Courses
Courses for Kids
Free study material
Offline Centres
More
Store Icon
Store
seo-qna
SearchIcon
banner

The Fugitive Slave Act of 1850 made it legal to do which of the following?
A) Prevent an African American from testifying in his or her own defense.
B) Help a slave escape to a free state.
C) Become a free person simply by crossing the border into a free state
D) Join the Free-Soil Party speak out in favour of abolition
E) Execute any slave who was proved to have escaped from his or her owner

Answer
VerifiedVerified
517.2k+ views
Hint: The Fugitive Slave Act of 1850 was adopted by Congress on 18 September 1850. The action required the return of slaves to their masters despite their being in free condition. It also made the federal government responsible for the location, return and prosecution of slaves who were fleeing.

Complete answer:
The Fugitive Slave Acts is a couple of federal legislation allowing fleeting enslaved people to be captured and sent home on United States territories. The first Fugitive Slavic Law, propagated by Congress in 1793, allowed local authorities to capture and return their owners' escapees and punished anyone who helped in their flight. Widespread opposition to the 1793 bill resulted in the adoption of the 1850 Fugitive Slave Act that added provisions on rushing and imposed much harder sentences for their imprisonment. Most of the most notorious legislation of the early 19th century was the Fugitive Slave Acts.

The Act was one of the most contentious aspects of the compromise of 1850 which made the North more afraid of conspiring for the slaves. It needed all escaping slaves to be returned to the slaver until they were captured and free state officials and civilians to work together. Since the dogs used to trace the slave refugee, abolitionists called it "Bloodhound Bill."

The law expressly specified that before the committee investigating the lawsuit, African Americans convicted of having escaped slaves should not testify. People had the right, not under the Fugitive Slave Act, to join the Free-Soil Party. The US government has never adopted a bill to allow escaping slaves to be executed.
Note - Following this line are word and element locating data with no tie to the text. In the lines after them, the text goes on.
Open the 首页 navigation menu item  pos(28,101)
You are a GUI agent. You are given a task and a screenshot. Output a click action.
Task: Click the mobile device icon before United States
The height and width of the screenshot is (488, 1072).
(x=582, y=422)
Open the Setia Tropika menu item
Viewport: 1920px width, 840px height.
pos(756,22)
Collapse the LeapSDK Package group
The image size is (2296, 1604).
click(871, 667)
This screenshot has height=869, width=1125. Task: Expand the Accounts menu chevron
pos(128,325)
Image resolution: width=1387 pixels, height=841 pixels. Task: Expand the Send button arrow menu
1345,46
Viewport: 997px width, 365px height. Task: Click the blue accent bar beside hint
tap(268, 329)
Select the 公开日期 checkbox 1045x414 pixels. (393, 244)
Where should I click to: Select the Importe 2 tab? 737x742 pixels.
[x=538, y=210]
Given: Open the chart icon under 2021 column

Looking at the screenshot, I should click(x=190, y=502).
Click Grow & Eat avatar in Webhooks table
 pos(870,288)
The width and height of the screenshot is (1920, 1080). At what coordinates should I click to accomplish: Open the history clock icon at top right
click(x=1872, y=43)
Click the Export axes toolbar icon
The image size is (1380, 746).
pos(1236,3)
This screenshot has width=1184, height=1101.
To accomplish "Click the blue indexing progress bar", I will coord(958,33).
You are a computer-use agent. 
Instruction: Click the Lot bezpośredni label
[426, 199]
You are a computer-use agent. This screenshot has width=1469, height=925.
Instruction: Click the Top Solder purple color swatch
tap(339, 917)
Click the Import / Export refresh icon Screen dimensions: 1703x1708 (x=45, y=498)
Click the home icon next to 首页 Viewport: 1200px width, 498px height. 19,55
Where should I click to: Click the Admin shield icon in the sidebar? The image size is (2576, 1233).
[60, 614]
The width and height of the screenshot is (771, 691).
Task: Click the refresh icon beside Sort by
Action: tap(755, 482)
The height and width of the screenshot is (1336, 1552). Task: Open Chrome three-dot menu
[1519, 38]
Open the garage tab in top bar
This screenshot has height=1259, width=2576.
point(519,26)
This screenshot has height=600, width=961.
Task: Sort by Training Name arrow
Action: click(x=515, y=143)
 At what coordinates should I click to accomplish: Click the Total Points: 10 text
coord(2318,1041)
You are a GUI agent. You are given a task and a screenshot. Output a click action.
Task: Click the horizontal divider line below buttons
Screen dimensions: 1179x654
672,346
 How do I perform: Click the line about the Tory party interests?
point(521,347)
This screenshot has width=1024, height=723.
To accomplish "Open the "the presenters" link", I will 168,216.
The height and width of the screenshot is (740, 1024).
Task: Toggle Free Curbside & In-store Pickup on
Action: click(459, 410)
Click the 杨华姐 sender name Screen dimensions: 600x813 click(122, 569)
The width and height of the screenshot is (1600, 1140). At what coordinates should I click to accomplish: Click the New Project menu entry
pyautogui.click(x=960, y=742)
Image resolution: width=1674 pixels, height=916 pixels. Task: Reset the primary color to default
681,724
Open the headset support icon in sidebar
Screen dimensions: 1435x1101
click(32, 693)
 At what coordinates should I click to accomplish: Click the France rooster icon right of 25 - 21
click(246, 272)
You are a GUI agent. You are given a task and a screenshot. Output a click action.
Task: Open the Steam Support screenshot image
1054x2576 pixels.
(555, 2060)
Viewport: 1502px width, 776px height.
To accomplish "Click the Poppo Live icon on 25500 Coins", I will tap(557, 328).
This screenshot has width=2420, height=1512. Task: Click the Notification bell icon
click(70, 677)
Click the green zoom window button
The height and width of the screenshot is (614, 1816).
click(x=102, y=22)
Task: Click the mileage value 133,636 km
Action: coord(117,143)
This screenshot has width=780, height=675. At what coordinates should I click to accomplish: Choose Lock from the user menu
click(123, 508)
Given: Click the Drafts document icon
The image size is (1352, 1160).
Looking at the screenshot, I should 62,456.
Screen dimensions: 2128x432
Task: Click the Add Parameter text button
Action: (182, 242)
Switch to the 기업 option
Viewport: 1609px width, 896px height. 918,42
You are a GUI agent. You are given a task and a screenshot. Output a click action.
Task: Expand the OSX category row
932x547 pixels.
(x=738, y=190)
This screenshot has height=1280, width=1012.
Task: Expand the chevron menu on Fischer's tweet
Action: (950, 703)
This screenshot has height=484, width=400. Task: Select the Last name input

The Act has helped the country's increasing polarisation with respect to slavery and is one of the roots of the civil war. It is the most disliked and publicly broken piece of federal law in the history of the country.

Note: The U.S. Congress passed the confiscation law in August 1861 which prevented enslaves from re-slavery for captured fugitives. While the Union's policies of confiscation and military emancipation largely replaced the Fugitive Slave Act, only officially in June 1864 was the Fugitive Slave Act abolished.